To illustrate this, let’s look at the tracks of all storms that formed in May and June – the early part of the season.
mayjune <<- subset(tr, month >= 5 & month <= 6)
plotAllTracks(mayjune,'All May and June Storms')
Now contrast that with storms that form in September:
sep <<- subset(tr, month==9)
plotAllTracks(sep,'All September Storms')
You can see that the early season storms form close in to the United States. And that the late season storms form all over the place, from the far eastern Atlantic to the western Caribbean.
A current topic of discussion about hurricanes is whether or not hurricane activity is affected by the increasing global temperatures of the earth. One theory is that a warmer planet will produce warmer oceans, which will produce more hurricanes, or at least hurricanes that are more intense than before.
The classic graph of global temperature change since the 1800’s looks like this:
Ref: https://www2.ucar.edu/sites/default/files/news/2014/201301-201312.png
This graph shows the change in the globally averaged surface temperature had a minimum temperature around 1920, followed by a warming trend that continued until about 1940. Then temperatures were fairly steady until 1970, following by a steady rise till about 2010, and a plateau since then.
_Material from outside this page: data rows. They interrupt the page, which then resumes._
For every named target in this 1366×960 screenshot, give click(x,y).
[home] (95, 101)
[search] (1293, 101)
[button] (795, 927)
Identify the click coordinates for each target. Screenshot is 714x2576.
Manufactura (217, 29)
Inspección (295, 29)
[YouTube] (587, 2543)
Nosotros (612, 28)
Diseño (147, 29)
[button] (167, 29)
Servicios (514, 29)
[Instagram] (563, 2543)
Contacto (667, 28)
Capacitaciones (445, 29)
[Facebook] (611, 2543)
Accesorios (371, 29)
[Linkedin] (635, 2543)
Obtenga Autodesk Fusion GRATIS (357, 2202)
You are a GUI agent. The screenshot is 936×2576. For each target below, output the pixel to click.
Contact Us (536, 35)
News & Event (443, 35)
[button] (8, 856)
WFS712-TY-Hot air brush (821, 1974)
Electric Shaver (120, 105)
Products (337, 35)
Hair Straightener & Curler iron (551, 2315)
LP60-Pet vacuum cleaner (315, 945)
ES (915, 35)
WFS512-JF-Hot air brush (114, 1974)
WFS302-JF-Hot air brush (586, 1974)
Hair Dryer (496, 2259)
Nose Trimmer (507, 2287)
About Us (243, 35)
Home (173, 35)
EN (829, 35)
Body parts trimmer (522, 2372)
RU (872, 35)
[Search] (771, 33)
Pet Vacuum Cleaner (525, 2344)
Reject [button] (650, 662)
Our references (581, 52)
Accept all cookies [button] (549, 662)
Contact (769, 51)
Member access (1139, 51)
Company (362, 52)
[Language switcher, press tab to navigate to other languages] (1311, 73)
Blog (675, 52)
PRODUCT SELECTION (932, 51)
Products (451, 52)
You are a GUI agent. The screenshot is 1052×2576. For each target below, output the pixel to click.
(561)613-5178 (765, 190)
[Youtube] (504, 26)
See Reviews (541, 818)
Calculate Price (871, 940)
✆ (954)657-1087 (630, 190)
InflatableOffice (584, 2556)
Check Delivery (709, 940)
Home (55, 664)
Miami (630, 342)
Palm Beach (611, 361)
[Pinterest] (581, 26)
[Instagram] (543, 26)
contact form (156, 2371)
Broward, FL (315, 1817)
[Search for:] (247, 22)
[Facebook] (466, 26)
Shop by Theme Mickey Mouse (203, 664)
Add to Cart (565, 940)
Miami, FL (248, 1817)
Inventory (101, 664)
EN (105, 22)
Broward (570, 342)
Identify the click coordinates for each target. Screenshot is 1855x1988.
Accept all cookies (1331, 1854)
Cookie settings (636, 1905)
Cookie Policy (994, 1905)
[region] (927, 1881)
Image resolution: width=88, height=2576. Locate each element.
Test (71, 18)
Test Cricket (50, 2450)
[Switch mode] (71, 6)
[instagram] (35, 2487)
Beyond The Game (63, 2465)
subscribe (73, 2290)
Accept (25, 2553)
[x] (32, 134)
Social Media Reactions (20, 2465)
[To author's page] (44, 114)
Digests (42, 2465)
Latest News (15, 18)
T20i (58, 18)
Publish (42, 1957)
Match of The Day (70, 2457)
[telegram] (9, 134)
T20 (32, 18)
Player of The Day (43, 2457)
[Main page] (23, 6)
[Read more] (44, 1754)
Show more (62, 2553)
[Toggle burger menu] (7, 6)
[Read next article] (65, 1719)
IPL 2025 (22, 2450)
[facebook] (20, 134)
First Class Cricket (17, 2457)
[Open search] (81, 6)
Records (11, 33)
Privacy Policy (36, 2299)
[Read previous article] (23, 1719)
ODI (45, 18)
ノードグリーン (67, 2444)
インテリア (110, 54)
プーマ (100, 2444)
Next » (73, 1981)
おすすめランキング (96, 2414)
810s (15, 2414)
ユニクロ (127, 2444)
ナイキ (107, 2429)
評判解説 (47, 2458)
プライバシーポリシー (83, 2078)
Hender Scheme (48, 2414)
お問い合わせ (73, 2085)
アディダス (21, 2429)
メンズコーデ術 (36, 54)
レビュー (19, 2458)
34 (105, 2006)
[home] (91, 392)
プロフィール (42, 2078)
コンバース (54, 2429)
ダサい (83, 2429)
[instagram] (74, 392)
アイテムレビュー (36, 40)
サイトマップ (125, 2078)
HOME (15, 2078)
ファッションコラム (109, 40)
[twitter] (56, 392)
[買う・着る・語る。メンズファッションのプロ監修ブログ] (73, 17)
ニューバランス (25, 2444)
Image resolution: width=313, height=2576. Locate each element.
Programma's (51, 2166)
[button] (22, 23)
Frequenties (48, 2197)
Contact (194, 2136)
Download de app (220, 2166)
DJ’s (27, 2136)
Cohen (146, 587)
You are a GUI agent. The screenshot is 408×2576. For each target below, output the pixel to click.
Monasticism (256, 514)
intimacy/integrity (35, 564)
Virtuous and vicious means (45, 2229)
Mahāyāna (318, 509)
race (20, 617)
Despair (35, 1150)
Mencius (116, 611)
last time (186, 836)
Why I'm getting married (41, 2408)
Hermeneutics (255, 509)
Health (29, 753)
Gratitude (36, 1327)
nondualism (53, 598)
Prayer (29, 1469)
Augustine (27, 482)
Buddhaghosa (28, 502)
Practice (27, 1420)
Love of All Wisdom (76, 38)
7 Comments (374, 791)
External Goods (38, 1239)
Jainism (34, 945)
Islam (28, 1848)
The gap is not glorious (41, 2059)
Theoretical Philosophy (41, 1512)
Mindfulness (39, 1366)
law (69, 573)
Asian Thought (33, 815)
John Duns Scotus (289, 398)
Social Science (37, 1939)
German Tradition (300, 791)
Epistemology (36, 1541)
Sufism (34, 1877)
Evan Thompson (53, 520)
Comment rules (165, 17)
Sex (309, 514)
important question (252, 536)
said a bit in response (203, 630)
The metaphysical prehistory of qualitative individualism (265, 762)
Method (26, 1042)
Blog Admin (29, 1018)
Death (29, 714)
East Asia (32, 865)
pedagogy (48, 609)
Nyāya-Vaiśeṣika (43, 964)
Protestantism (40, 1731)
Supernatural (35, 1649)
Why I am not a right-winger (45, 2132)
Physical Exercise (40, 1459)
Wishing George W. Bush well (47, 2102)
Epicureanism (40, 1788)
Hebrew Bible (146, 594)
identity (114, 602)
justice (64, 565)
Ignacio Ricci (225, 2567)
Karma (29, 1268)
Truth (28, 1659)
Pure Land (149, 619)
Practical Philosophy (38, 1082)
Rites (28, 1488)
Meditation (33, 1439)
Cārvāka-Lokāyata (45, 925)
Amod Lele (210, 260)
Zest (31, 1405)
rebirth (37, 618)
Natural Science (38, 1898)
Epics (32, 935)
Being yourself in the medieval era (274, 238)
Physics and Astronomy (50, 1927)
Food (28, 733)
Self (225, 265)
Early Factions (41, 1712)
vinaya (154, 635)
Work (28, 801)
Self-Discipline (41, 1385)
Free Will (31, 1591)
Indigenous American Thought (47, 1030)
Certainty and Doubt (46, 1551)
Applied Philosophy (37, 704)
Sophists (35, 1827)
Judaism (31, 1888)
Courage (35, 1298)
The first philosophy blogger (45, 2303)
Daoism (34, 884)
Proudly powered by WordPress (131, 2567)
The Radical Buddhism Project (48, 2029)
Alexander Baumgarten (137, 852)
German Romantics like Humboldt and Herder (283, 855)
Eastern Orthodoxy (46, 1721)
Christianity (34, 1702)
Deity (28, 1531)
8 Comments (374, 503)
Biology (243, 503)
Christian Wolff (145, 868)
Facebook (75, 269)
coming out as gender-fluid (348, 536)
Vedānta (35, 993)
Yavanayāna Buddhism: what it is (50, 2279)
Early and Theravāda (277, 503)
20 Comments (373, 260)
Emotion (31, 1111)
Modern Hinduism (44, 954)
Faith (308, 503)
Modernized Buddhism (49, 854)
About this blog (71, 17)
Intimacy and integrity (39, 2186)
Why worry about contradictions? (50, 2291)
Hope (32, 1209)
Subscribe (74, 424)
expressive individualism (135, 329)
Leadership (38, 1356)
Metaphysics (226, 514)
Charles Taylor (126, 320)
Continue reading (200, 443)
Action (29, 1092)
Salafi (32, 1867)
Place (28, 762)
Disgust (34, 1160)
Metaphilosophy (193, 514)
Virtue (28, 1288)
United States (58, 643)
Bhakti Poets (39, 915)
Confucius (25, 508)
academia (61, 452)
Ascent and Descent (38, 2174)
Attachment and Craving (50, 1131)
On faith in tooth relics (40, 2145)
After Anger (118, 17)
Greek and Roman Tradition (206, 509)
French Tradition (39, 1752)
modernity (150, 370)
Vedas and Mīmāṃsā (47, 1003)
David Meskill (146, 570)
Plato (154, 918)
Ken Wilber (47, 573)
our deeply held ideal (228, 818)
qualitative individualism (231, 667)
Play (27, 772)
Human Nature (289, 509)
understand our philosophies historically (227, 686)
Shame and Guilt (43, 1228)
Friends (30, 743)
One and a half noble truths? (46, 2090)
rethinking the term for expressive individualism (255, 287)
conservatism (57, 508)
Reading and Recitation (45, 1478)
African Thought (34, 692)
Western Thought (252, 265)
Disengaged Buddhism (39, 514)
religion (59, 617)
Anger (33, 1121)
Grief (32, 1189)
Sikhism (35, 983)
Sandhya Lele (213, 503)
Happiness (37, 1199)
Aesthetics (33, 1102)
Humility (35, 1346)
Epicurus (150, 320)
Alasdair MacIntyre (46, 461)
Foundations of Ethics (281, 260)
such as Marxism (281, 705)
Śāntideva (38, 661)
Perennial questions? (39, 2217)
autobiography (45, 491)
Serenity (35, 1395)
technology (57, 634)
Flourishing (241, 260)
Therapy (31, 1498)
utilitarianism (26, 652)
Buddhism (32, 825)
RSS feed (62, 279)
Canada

Alternate theory suggests that sea surface temperature has never been a limiting factor for hurricanes. The Atlantic is always warm enough every year to support lots of hurricanes. But some years are very active and others are very quiet. Other meteorological factors, such as the amount of wind shear over the Atlantic, or the prevalence or absence of initial disturbances, controls the storm activity.
We can start looking at this question first by looking at the history of storm activity from 1851 to 2013. The next figure shows the frequency of occurrence of wind speeds on an annual basis, colored by storm category.# plotyearHist -- plot histogram of storm frequency since 1850
# input: dataframe of all tracks
# output: plot of storm frequency.
#
plotyearHist <- function(df) {
# get just the date and category for each record
f <<- subset(df, select=c(dtg,Cat))
f <<- na.omit(f) # filter out any data where the category is NA
# prepare a vector of Date types -- which is required by ggplot.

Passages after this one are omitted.